Data entries ->
════

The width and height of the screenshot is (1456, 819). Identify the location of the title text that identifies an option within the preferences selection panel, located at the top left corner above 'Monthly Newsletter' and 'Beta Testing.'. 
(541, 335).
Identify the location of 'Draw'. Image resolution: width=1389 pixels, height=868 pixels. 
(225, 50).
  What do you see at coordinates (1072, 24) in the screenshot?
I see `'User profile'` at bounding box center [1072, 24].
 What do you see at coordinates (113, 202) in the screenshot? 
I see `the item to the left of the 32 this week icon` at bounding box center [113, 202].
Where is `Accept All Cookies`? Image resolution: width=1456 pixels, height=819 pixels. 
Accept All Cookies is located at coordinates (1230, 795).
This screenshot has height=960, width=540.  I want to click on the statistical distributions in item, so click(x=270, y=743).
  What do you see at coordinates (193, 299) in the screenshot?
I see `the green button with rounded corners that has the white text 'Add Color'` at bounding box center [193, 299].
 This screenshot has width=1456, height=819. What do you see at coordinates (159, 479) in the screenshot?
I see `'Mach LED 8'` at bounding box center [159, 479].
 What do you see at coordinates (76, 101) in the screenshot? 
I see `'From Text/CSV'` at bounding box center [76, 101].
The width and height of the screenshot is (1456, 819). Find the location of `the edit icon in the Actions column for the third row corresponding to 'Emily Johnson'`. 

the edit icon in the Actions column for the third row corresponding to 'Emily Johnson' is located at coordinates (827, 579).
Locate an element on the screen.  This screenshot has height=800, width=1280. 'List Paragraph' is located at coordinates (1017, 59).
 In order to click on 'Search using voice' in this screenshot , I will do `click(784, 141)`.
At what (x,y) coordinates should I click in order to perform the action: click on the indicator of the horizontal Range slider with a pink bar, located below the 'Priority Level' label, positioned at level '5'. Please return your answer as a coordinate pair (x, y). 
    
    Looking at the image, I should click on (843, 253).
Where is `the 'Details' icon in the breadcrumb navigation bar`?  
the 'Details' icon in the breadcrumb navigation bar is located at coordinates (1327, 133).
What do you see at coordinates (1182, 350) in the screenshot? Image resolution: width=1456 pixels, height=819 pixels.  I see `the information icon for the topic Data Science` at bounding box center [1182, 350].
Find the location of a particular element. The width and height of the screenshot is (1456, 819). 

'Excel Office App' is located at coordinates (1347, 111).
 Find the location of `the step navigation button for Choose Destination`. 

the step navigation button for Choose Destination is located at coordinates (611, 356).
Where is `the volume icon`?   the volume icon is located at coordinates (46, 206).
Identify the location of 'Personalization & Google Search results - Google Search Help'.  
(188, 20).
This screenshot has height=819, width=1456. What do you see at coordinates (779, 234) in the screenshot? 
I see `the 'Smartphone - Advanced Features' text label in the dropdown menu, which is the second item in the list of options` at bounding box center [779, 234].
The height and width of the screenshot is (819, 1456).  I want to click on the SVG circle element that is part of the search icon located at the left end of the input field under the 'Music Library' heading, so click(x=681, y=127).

════

The problem -> Quote the part of the items that opens with the line containing "This screenshot has height=819, width=1456." and runs through the end of the items, including both ends.

Reply to the exercise ->
This screenshot has height=819, width=1456. What do you see at coordinates (779, 234) in the screenshot? 
I see `the 'Smartphone - Advanced Features' text label in the dropdown menu, which is the second item in the list of options` at bounding box center [779, 234].
The height and width of the screenshot is (819, 1456).  I want to click on the SVG circle element that is part of the search icon located at the left end of the input field under the 'Music Library' heading, so click(x=681, y=127).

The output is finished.